Тут девушка-козочка за стрелку берётся. Уж как она полдень-то кажет, стрелка тупорыленькая, как кажет! Ту же приговорку тебе — голая девушка, коза. И так же и ускользнёт. Потом — телушка проделает... Вроде хорошо стоишь в круге промеж костров: и тепло в круге-то, комары не донимают — а донят-доведён до мученья.
Тело от здоровья так и дышит, соком переполнилось, словно сладенька берёза: от любой хвори отпоит и бабу, и девоньку. Лёгонько тело — ну, птичка синица! Однако ж, оставлено при своём интересе...
А из-за костров — смехунцы-хиханцы. Только ты сердиться, а они и набеги враз. Хвать крепко тебя: девушка-овечка, козочка, телушка. «Стой на ногах, прямо стой, пьяный пастух! Не уберечь тебе нас от дикой зверинки, так ей отдадим тебя. Тебя поест — от нас отстанет».
И прыгает в круг девушка-волчица. Тело нагое посверкивает, глаза жадные так и палят.
«Не умел посошок оловянный утаить в кузовок берестяный — отъем я его тебе!» И пробует посошок ноготками. А ты стоишь прямо — крепко-накрепко держат тебя.
«Зверинка дика — роток без крика». Встала на цыпки и роток, который без крика, надвигает на посошок, надвигает. А ты твёрдо стой; шатнёшься — поддержат. Она тебя, ровно дерево, коленками обхватила, насела на стоячий, в уши порыкивает.
«Ох, сладенький пастушок! Ох, доем! Был оловянный — будет мякиш пеклеванный!» А ты ей в лад порыкиваешь. Поталкиваетесь ладком. Стоять, качать её помогают тебе подружки. А она про старичка: «Хочет убежать. Не отпущу, покуда не доем!» Припала к тебе, руками и ногами обхватила тебя и на твоём держится. Отъедает забубённого.

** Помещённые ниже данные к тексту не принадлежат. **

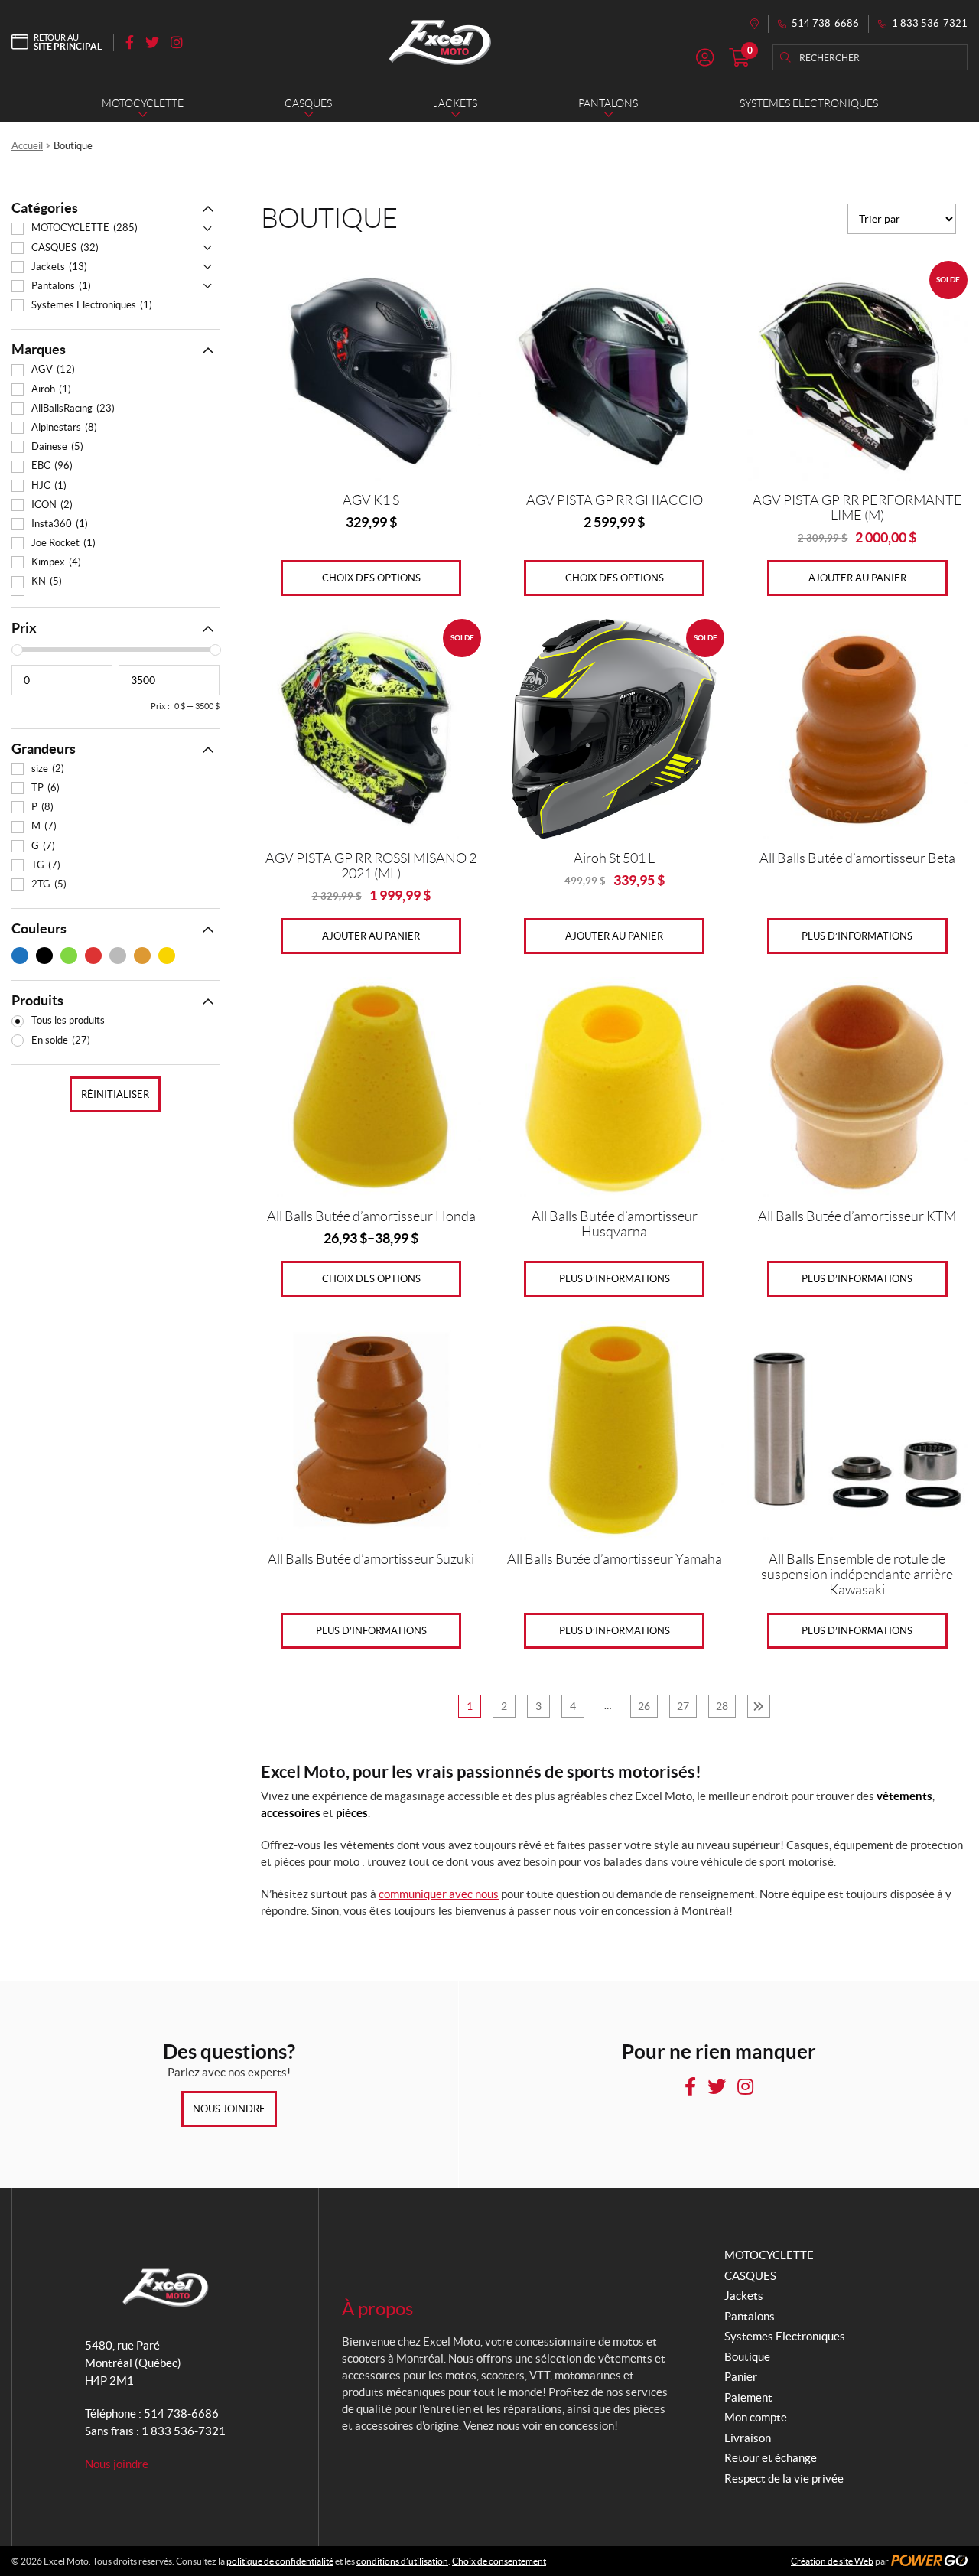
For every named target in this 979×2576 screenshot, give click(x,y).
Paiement (748, 2397)
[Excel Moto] (439, 42)
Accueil (27, 145)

Этак обедает интересно — и тебе перепадает. А уж и ты рад её получше поддержать. Послужить для обеда. Понял, наконец, что это не больно-то и вредно тебе. И задохнётесь оба — от здоровья-то. Волчица сыта, и ты не обижен. «Пошёл кисель овсяный — будет мякиш пеклеванный!»
Ишь — радость. Всяк тебе скажет: мякиш после обеда — богатая жизнь!

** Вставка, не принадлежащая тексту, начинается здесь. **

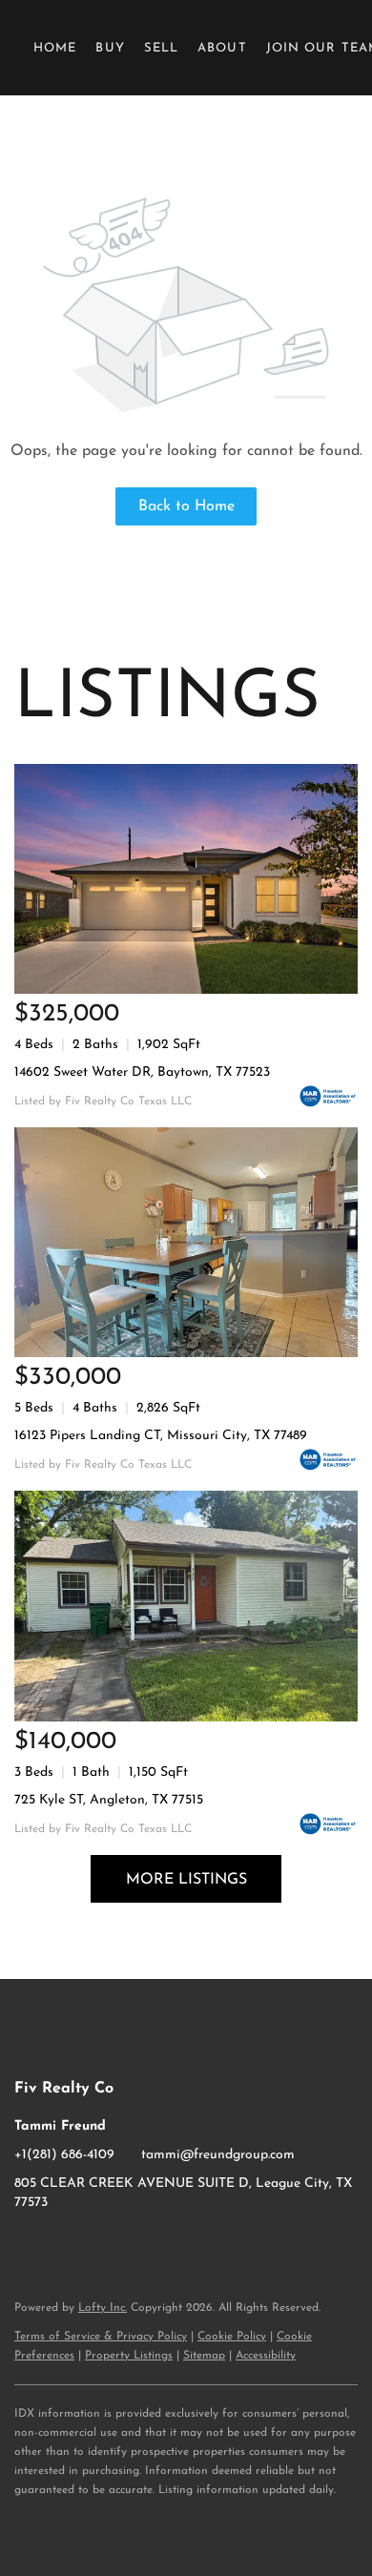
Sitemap (204, 2355)
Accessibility (266, 2355)
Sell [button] (161, 48)
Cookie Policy (231, 2336)
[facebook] (28, 2246)
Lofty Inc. (102, 2308)
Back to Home (186, 506)
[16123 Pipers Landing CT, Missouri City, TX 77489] (186, 1242)
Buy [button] (109, 48)
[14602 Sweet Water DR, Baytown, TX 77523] (186, 879)
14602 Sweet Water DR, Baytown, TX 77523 (142, 1072)
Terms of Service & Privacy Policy (100, 2336)
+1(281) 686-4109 (64, 2155)
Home (54, 48)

А задумчивый народ, соседи, говорили нам: «Не водите всякого этак-то обедать. Будет неприятность». Но наши не задумывались. Тут на-а тебе — приходит советская власть! Наши: «Ну, теперь из обедов вылазить не будем!..»
То-то... Приезжает начальство. С наганом, в галифе, сапоги хромовые. Молодая женщина. Это после стали её звать Зоя Незнаниха. А то — имя-отчество, строгий порядок.
Собрала наших, как заорёт: «Души-и врагов, как голую ложь, пока свинячья моча из ушей не пойдёт! Воткнём им штыки во все чувствительные места!»
Тут наши-то задумались первый раз в жизни: вести её на интересный обед, нет? Найдётся кто такой смелый — предложит ей раздеться?
Нашёлся говорун Антипушка. Гулёный холостой мужик, лет двадцати пяти. Крутил издалека, да намёком высказал ей. Народ, мол, желает раздеться догола ради удовольствия летней погоды, и чтоб вы заодно... А она: «Порадовал ты моё сердце, товарищ! Хорошо, что народ понимает — как не раздеться догола, когда нам надо столько умного народу одеть и обуть? Разденусь и я — но когда последнего мироеда своими руками раздену!..»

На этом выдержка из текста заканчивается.